WHAT THE EXERCISE ASKS
All records below must be written out exactly, with the pictures excluded.

++++ LISTED RECORDS ++++

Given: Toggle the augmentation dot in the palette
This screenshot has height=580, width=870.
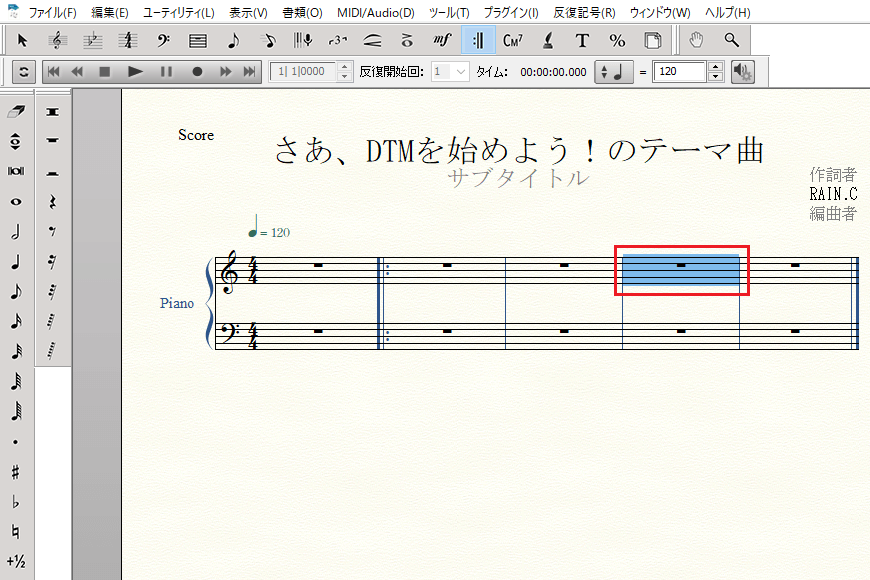Looking at the screenshot, I should (16, 441).
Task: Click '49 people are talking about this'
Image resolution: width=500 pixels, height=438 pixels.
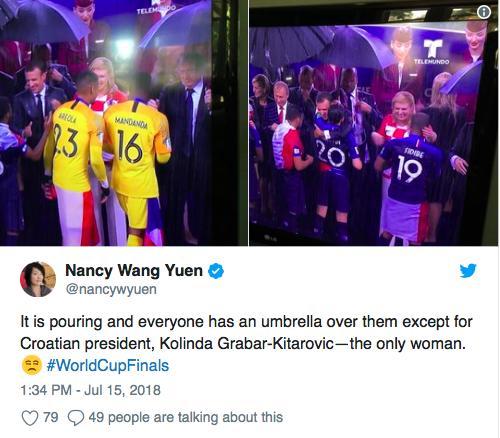Action: click(186, 417)
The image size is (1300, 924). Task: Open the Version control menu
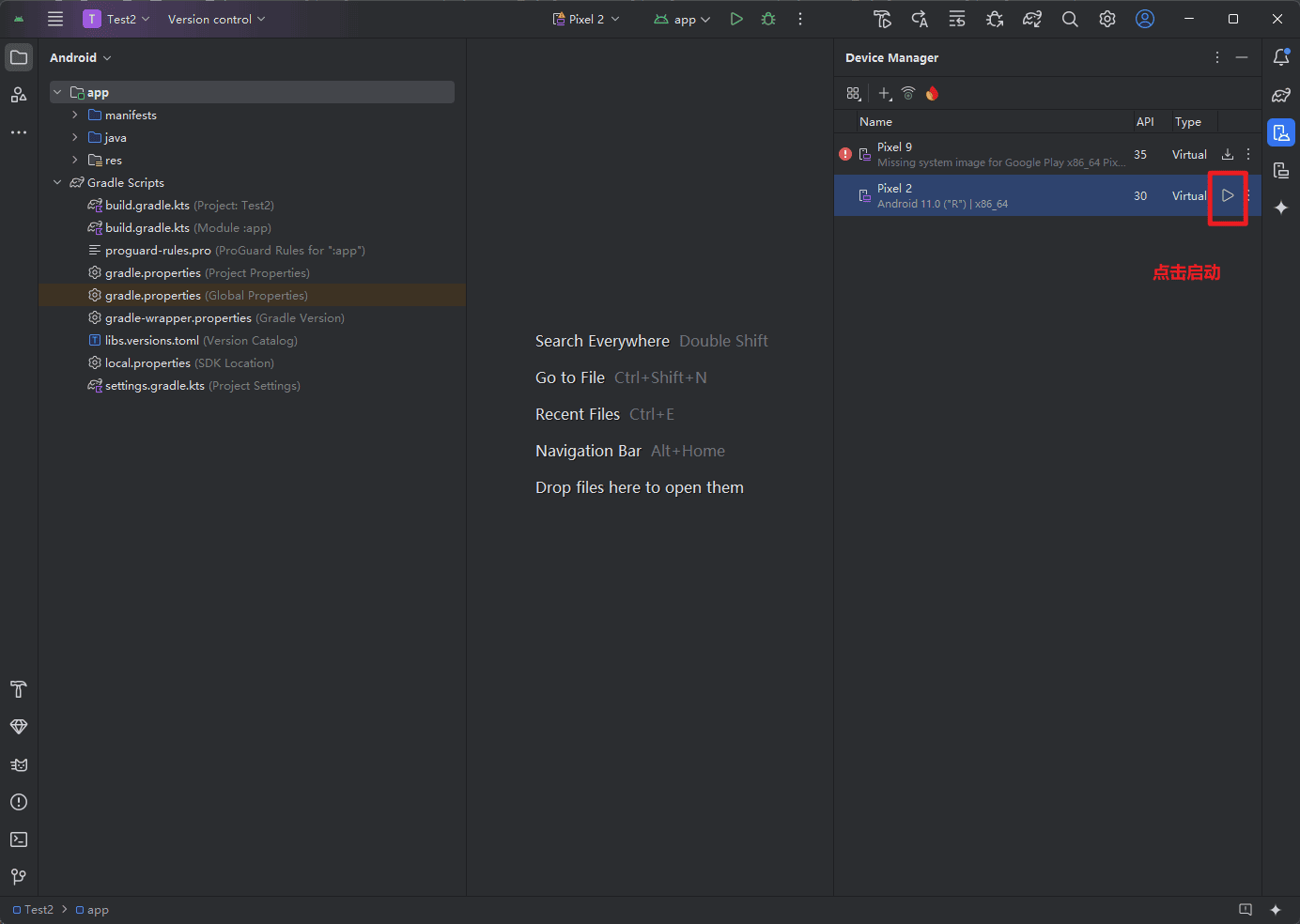coord(216,19)
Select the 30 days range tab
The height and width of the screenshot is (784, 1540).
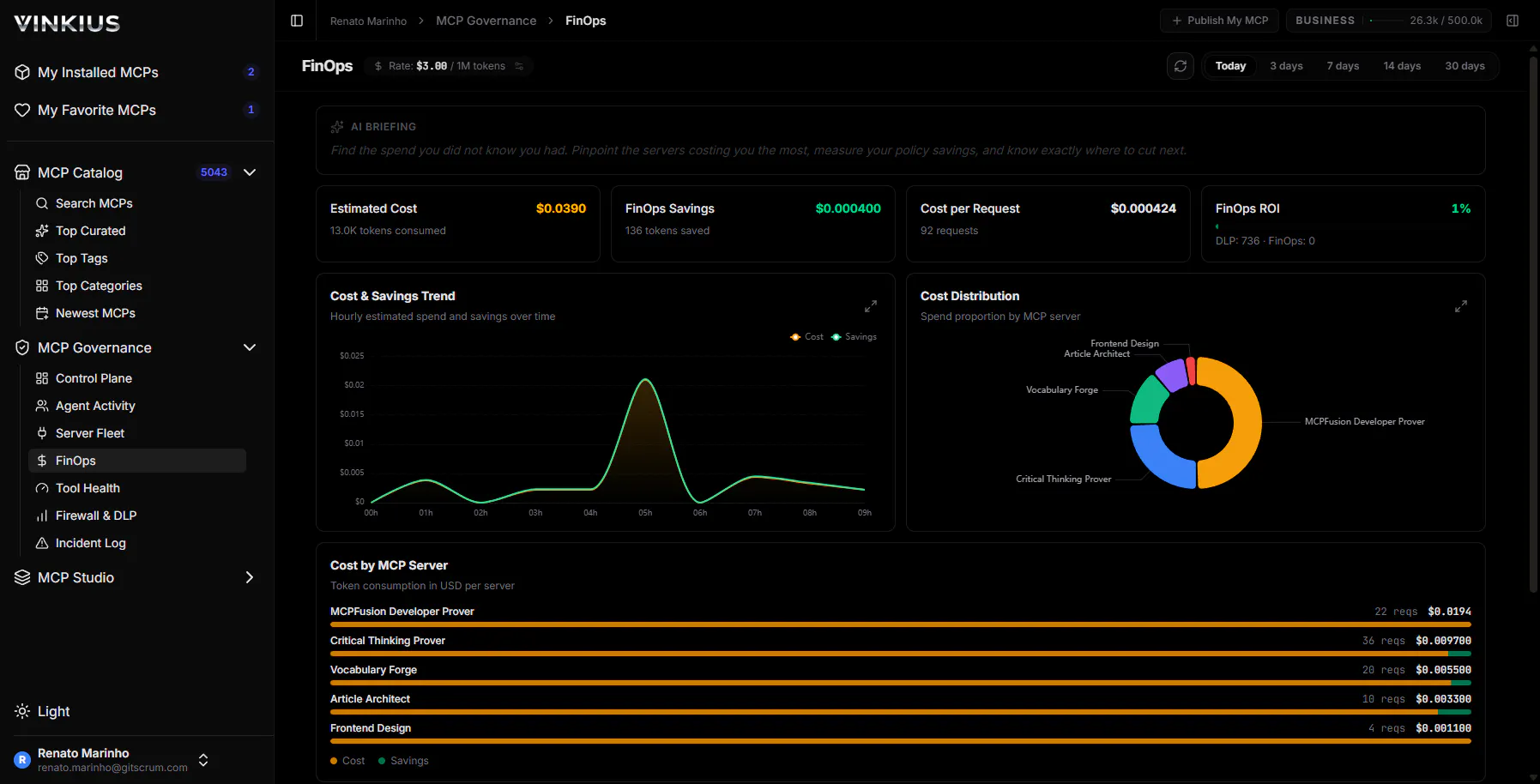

++++

RESPONSE
Given: Toggle the augmentation dot in the palette
This screenshot has height=580, width=870.
Looking at the screenshot, I should (16, 441).
Task: Click '49 people are talking about this'
Image resolution: width=500 pixels, height=438 pixels.
Action: click(186, 417)
The image size is (1300, 924). Task: Open the Version control menu
coord(216,19)
Select the 30 days range tab
The height and width of the screenshot is (784, 1540).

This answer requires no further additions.